O governo francês anunciou no domingo (4) a proibição da importação de frutas da América do Sul que apresentem resíduos de agrotóxicos proibidos na União Europeia: mancozeb, glufosinato, tiofanato-metílico e carbendazim. A medida, divulgada pelo primeiro-ministro Sébastien Lecornu em seu perfil no X, será formalizada nos próximos dias pela ministra da Agricultura, Annie Genevard.
“Abacates, mangas, goiabas, frutas cítricas, uvas e maçãs da América do Sul ou de outros lugares não serão mais permitidos no território nacional”, afirmou Lecornu, destacando que uma brigada especializada realizará inspeções reforçadas para garantir o cumprimento das normas sanitárias.

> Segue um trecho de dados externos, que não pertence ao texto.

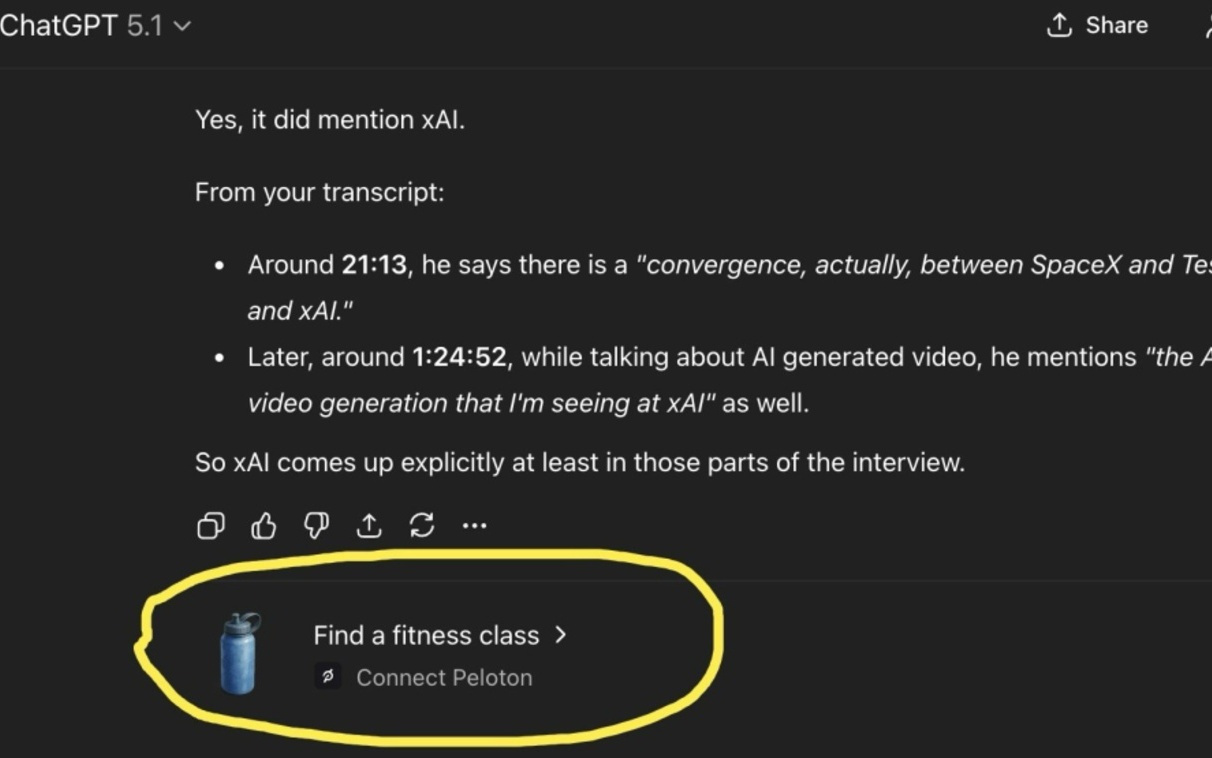1212x758 pixels.
Task: Click the upload arrow icon beside Share
Action: click(1059, 26)
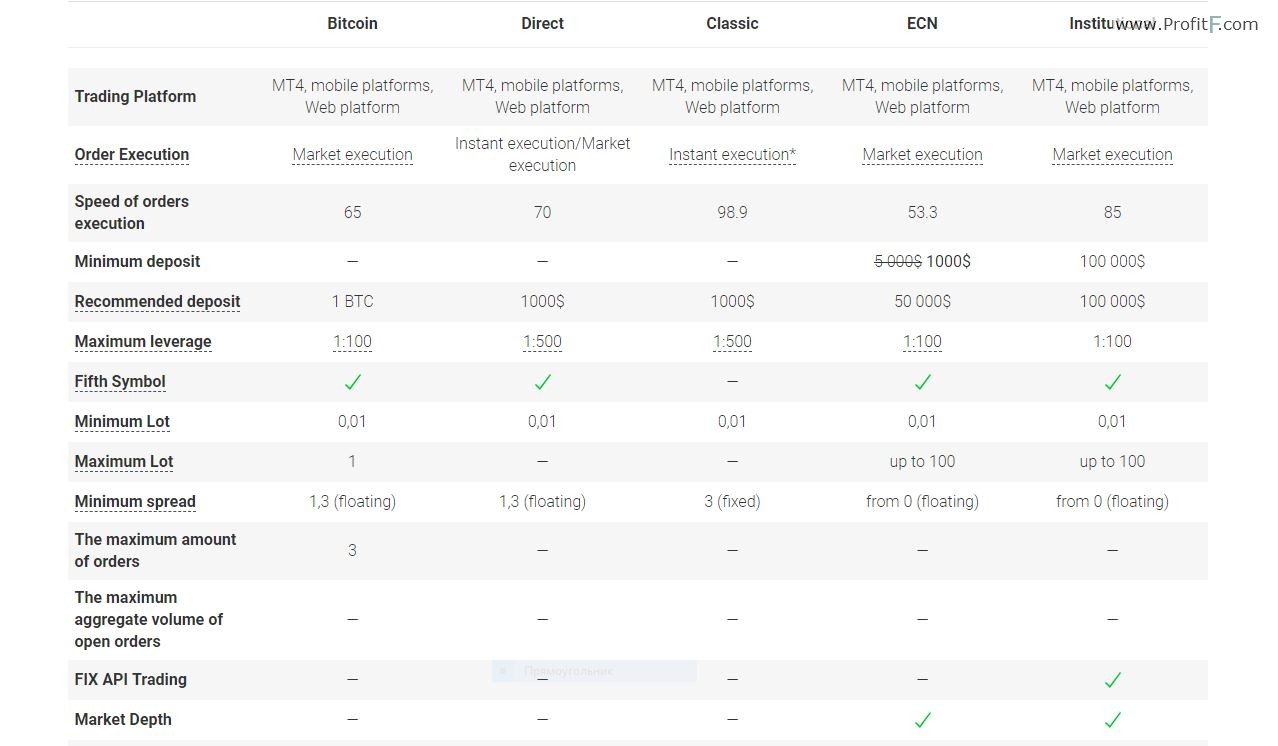Click the Maximum Lot row label
The height and width of the screenshot is (746, 1278).
124,461
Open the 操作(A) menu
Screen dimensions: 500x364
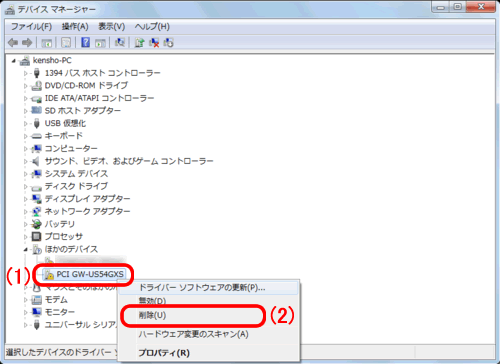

Segundo ele, a iniciativa representa “um primeiro passo para proteger nossas cadeias de suprimentos e nossos consumidores, e para combater a concorrência desleal, uma verdadeira questão de justiça e equidade para nossos agricultores”.
Até o momento, Ministério da Agricultura do Brasil (Mapa) não se pronunciou sobre o assunto.
Pressão agrícola e adiamento do Mercosul
A decisão francesa ocorre um momento sensível para o acordo Mercosul-União Europeia, justamente no momento em que a Itália sinaliza apoiar o pacto, que vem sendo negociado há 25 anos.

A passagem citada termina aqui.